Di saat yang sama, Chevron terus mengintensifkan investasi eksplorasi di wilayah-wilayah minyak dan gas yang sudah mapan seperti Nigeria dan Angola. Negara-negara ini memiliki sumber daya hidrokarbon yang melimpah, di mana Chevron telah membangun pengalaman operasional selama puluhan tahun dan kemitraan yang kuat. Melalui investasi dan eksplorasi tambahan, perusahaan mengantisipasi penemuan lebih banyak ladang minyak berkualitas tinggi untuk meningkatkan pangsa pasarnya di wilayah-wilayah ini dan memperkuat posisinya di sektor hidrokarbon Afrika.
Bulan lalu, Chevron mendapatkan hak eksplorasi untuk sembilan blok lepas pantai di Muara Sungai Amazon Brasil melalui proses penawaran kompetitif. Dengan wilayah maritim yang luas dan potensi hidrokarbon lepas pantai yang kaya, Brasil merupakan wilayah strategis bagi Chevron. Akuisisi hak eksplorasi ini akan memperluas portofolio minyak laut dalam global perusahaan secara signifikan.
Chevron akan melanjutkan akuisisi Hess senilai $53 miliar, setelah menang dalam pertarungan hukum bersejarah melawan pesaing yang lebih besar, Exxon Mobil, untuk mendapatkan akses ke penemuan minyak terbesar dalam beberapa dekade.

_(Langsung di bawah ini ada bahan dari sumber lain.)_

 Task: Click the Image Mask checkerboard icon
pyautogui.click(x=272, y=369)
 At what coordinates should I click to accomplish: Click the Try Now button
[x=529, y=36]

Chevron menerapkan sentralisasi bisnis dan strategi pemotongan biaya untuk mengoptimalkan struktur organisasinya dan meningkatkan efisiensi operasional, sambil secara aktif mengejar peluang ekspansi melalui peningkatan eksplorasi dan investasi sumber daya global.
Ke depannya, apakah Chevron dapat berhasil mencapai tujuan strategisnya dan membedakan dirinya di pasar yang sangat kompetitif tetap menjadi fokus utama para pengamat.